Rice polishings

July 4, 2009

The technology of rice polishing preceded the discovery of Thiamine with the consequence that B1 deficiency diseases such as beriberi were already widespread in the Far East before World War II.  Among the documents my father somehow managed to bury and retrieve (twice given his move to the POW camp at Krangi) was a series of public health pamphlets put out by the Straits Settlements during the late 1930s.  One of these was based on a radio talk by Ida Simmons who held the remarkable title of Public Health Matron in Singapore.  Published in 1940 it focused on the problem of beriberi and infant mortality on the island.

“In addition to hundreds who die, others drag out a miserable existence suffering from malnutrition, lack of energy, retarded growth; and are totally destitute of the joyousness of a healthy childhood.”

If more nutritional forms of rice were not available, the pamphlet went on to point out, it was essential to supplement polished white rice with foods rich in B vitamins such as milk, eggs, fruit and vegetables.

Maggots, lime, grit and dust aside, this would not be much of an option for the POWs at Changi and elsewhere. One strategy was to gather  the residues of the milling — the rice polishings — and then administer them as a dietary supplement.  None of the principal ways of doing this were particularly pleasant.  Here is how my father described it sometime in 1943.

Rice Polishings

This is the brown bran-like dust which is obtained during the polishing process of rice.  It consists of outer skins of the grain & also includes the embryo.  It contains an abundant supply of the vitamin B & is consequently used to eliminate certain deficiency diseases such as beriberi  & pellagra.
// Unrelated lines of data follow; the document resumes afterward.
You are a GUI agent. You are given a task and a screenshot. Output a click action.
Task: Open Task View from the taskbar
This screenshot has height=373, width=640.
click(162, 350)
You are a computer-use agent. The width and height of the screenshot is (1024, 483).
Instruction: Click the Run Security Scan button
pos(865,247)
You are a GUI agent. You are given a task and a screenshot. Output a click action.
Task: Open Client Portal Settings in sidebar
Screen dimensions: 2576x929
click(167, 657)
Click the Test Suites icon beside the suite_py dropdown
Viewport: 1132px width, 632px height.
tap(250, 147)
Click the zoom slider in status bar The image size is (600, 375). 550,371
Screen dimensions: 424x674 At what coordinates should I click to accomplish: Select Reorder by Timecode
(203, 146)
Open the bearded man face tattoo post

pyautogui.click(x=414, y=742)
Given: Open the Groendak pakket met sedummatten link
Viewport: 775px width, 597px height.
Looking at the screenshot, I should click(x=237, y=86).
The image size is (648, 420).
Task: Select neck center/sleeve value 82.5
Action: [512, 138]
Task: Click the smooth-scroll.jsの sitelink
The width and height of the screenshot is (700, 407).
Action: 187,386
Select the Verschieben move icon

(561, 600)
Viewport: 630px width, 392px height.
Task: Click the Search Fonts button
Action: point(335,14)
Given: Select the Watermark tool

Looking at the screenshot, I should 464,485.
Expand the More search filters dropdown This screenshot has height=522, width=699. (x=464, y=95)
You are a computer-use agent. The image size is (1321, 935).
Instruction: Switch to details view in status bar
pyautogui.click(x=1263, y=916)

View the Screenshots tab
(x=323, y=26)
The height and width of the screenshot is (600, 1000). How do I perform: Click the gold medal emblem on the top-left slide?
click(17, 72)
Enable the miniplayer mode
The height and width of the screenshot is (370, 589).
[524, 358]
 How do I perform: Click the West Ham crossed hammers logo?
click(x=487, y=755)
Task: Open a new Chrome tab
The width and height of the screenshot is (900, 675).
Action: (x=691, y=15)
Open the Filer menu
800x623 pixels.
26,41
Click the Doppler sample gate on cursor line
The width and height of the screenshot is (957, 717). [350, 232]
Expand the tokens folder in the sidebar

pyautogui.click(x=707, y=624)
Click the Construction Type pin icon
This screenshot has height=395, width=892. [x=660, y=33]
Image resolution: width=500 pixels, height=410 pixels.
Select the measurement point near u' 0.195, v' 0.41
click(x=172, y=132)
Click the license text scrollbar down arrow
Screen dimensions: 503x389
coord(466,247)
The polishings have not been subject to any subsequent treatment such as cleaning or sterilization. In fact, live beetles occur commonly in the material.  The polishings are kept in cardboard boxes.

The daily dosage is 2 heaped tablespoons & one 1/2 tablespoonful: this is to be divided into two parts and taken once in the morning & once in the afternoon.

The best ways of taking the polishings are:-

(1) Mixed with 3/4 pint of water with 1/2 dessertspoonful of sugar added

(2) Mixed with coconut milk

(3) Mixed with boiled & broken rice in morning breakfast (sugar added)

(4) Neat

The polishings must not be subjected to heat.